___ THE RECORDS ___
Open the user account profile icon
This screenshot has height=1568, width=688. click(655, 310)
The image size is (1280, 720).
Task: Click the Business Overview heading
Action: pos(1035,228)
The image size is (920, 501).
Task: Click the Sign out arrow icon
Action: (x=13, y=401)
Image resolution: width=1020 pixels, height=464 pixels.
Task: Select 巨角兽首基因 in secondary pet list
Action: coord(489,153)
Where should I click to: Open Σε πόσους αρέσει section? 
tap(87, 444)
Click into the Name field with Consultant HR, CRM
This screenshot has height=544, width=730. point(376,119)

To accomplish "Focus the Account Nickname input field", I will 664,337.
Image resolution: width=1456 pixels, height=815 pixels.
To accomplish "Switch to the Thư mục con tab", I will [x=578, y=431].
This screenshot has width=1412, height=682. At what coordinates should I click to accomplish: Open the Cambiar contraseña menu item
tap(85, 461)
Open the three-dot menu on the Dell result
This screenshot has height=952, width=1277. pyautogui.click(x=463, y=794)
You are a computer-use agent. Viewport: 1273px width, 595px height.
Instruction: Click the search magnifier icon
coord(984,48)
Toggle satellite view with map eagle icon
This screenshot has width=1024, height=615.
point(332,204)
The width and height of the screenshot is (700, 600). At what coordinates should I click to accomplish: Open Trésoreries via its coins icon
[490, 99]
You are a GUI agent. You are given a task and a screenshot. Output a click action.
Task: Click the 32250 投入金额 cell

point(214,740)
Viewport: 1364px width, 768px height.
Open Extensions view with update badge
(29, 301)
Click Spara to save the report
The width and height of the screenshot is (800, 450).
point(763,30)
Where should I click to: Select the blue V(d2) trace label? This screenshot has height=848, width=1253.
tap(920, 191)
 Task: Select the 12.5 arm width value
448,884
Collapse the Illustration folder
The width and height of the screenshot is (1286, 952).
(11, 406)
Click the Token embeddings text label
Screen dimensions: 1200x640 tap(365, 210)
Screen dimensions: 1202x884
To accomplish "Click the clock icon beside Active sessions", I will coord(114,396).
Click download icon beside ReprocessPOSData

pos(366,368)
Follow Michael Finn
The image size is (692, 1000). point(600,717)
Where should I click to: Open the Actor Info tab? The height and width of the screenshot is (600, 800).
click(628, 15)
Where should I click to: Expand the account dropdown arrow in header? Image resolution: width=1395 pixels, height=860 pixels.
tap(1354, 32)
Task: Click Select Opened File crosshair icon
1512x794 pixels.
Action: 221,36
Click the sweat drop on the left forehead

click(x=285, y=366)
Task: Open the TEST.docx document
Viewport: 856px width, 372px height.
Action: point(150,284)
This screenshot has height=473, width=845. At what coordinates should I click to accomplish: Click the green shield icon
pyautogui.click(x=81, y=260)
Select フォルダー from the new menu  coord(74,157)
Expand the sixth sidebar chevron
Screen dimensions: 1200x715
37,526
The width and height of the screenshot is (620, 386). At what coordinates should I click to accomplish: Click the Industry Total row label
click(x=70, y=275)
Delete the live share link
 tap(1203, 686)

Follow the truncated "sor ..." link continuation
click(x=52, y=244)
___
TASK TO COMPLETE:
Print the material once more, exactly as it appears.

ANSWER BOX:
Open the user account profile icon
This screenshot has height=1568, width=688. click(655, 310)
The image size is (1280, 720).
Task: Click the Business Overview heading
Action: pos(1035,228)
The image size is (920, 501).
Task: Click the Sign out arrow icon
Action: (x=13, y=401)
Image resolution: width=1020 pixels, height=464 pixels.
Task: Select 巨角兽首基因 in secondary pet list
Action: coord(489,153)
Where should I click to: Open Σε πόσους αρέσει section? 
tap(87, 444)
Click into the Name field with Consultant HR, CRM
This screenshot has height=544, width=730. point(376,119)

To accomplish "Focus the Account Nickname input field", I will 664,337.
Image resolution: width=1456 pixels, height=815 pixels.
To accomplish "Switch to the Thư mục con tab", I will [x=578, y=431].
This screenshot has width=1412, height=682. At what coordinates should I click to accomplish: Open the Cambiar contraseña menu item
tap(85, 461)
Open the three-dot menu on the Dell result
This screenshot has height=952, width=1277. pyautogui.click(x=463, y=794)
You are a computer-use agent. Viewport: 1273px width, 595px height.
Instruction: Click the search magnifier icon
coord(984,48)
Toggle satellite view with map eagle icon
This screenshot has width=1024, height=615.
point(332,204)
The width and height of the screenshot is (700, 600). At what coordinates should I click to accomplish: Open Trésoreries via its coins icon
[490, 99]
You are a GUI agent. You are given a task and a screenshot. Output a click action.
Task: Click the 32250 投入金额 cell

point(214,740)
Viewport: 1364px width, 768px height.
Open Extensions view with update badge
(29, 301)
Click Spara to save the report
The width and height of the screenshot is (800, 450).
point(763,30)
Where should I click to: Select the blue V(d2) trace label? This screenshot has height=848, width=1253.
tap(920, 191)
 Task: Select the 12.5 arm width value
448,884
Collapse the Illustration folder
The width and height of the screenshot is (1286, 952).
(11, 406)
Click the Token embeddings text label
Screen dimensions: 1200x640 tap(365, 210)
Screen dimensions: 1202x884
To accomplish "Click the clock icon beside Active sessions", I will coord(114,396).
Click download icon beside ReprocessPOSData

pos(366,368)
Follow Michael Finn
The image size is (692, 1000). point(600,717)
Where should I click to: Open the Actor Info tab? The height and width of the screenshot is (600, 800).
click(628, 15)
Where should I click to: Expand the account dropdown arrow in header? Image resolution: width=1395 pixels, height=860 pixels.
tap(1354, 32)
Task: Click Select Opened File crosshair icon
1512x794 pixels.
Action: 221,36
Click the sweat drop on the left forehead

click(x=285, y=366)
Task: Open the TEST.docx document
Viewport: 856px width, 372px height.
Action: point(150,284)
This screenshot has height=473, width=845. At what coordinates should I click to accomplish: Click the green shield icon
pyautogui.click(x=81, y=260)
Select フォルダー from the new menu  coord(74,157)
Expand the sixth sidebar chevron
Screen dimensions: 1200x715
37,526
The width and height of the screenshot is (620, 386). At what coordinates should I click to accomplish: Click the Industry Total row label
click(x=70, y=275)
Delete the live share link
 tap(1203, 686)

Follow the truncated "sor ..." link continuation
click(x=52, y=244)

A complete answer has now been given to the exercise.